記者会見で県内の感染状況を説明する中村知事=県庁

 長崎県内で新型コロナウイルスのクラスター(感染者集団)が続発している事態を受け県は4日、対策本部会議を開き、長崎、佐世保、壱岐3市を中心に感染が拡大し、医療体制が逼迫(ひっぱく)している状況を確認。中村法道知事は臨時の記者会見で、これ以上感染拡大が続けば一般患者への医療に支障が出るとして、人との接触機会を極力減らすよう呼び掛けるとともに、クラスターが多発している医療機関や福祉施設の検査態勢を強化する方針を明らかにした。

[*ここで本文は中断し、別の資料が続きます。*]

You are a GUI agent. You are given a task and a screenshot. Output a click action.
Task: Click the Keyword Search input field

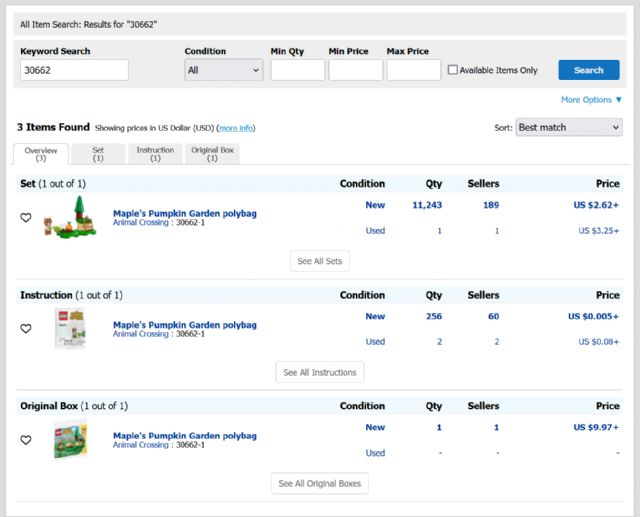click(75, 70)
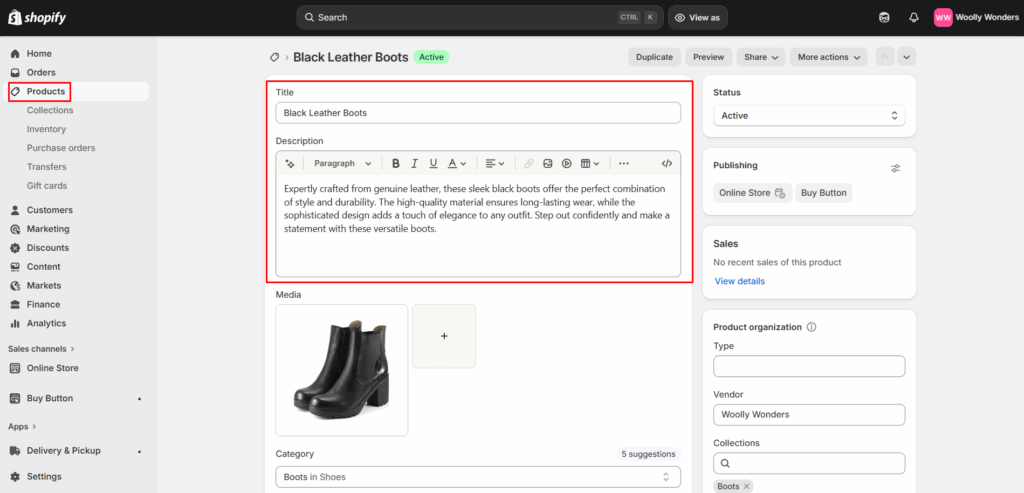Click the Duplicate button
This screenshot has height=493, width=1024.
coord(654,57)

 現在、県内の感染状況を5段階で示すステージは「3」(増加・拡大)。3日時点でステージ判断の六つの指標のうち病床占有率など三つは上から2番目の「4」(特定圏域などでの急増)を超えているが、知事は「クラスターがどのように収束するかもう少し見極める必要がある」と説明。「あと一つか二つクラスターが起きれば指標が『4』を大きく超える。改めてステージを判断し営業時間短縮や外出自粛を含め検討する必要がある」と述べた。

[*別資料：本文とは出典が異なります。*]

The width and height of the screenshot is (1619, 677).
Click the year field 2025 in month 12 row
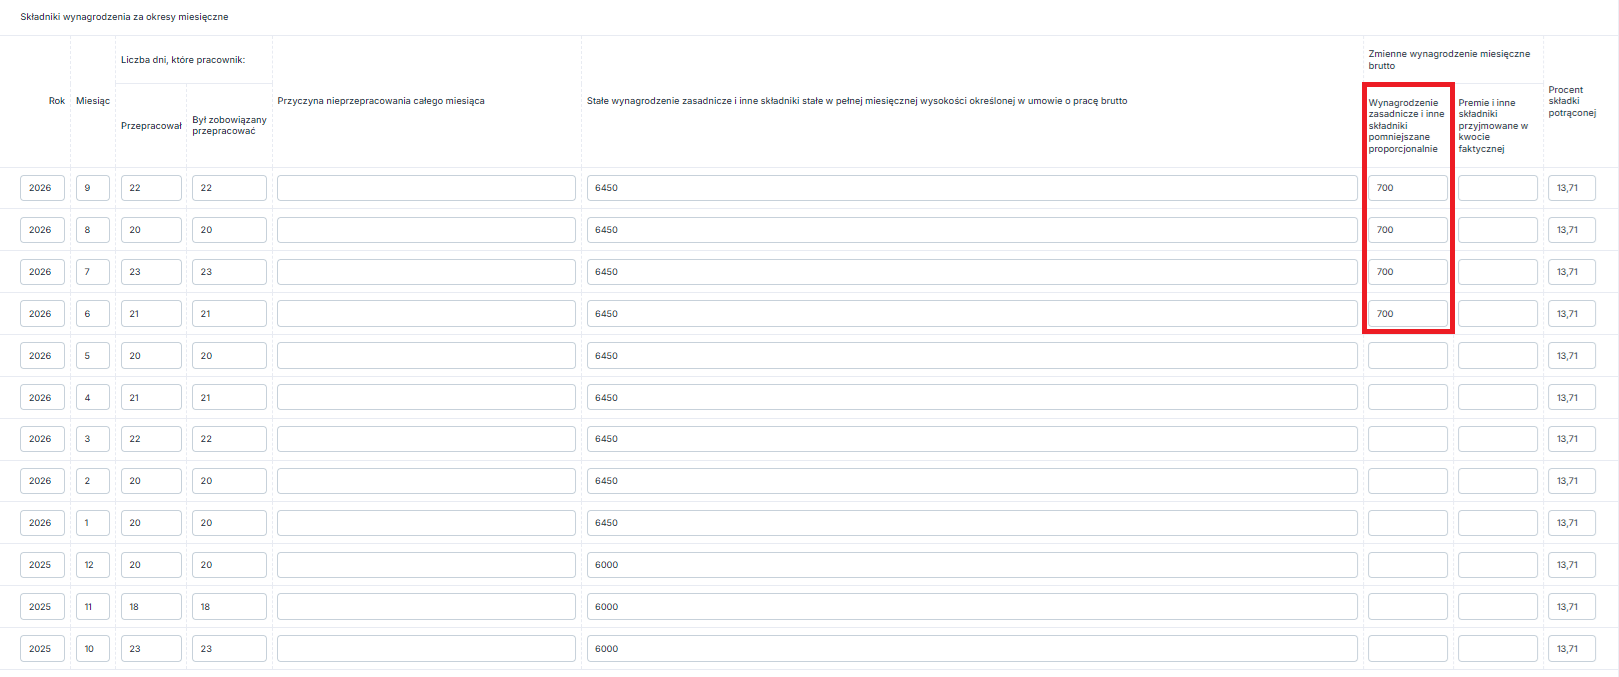(42, 565)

 県などは、12月25日~今月3日までの10日間で計241人の感染を公表。うち長崎市132人、佐世保市37人、壱岐市26人で全体の約8割を占める。医療圏別の病床占有率は長崎73%、佐世保県北76%、壱岐65%と逼迫し、感染拡大が止まらなければ入院延期など一般診療への影響が出る可能性があるという。
 初発とみられる65人のうち帰省など県外に起因するケースが33人と約5割を占める一方、感染経路が不明・調査中は3分の1の22人。知事は「ごく身近な所に感染源が存在する可能性がある」と指摘。また濃厚接触者らとして感染した176人のうち病院、福祉施設、バスツアー、飲食、職場のクラスター関連は3分の2の115人に上る。
 知事は、特に長崎、佐世保、壱岐3市の市民や事業者に対し、▽感染リスクを踏まえ外出は慎重に判断▽在宅勤務やオンライン会議の推進▽人が多く集まるイベント開催の再検討-などを要請。クラスター対策として医療機関の救急入院患者や福祉施設の新規入所者に実施している検査について、医療従事者や介護従事者らも含めて対象を拡充することを検討するとした。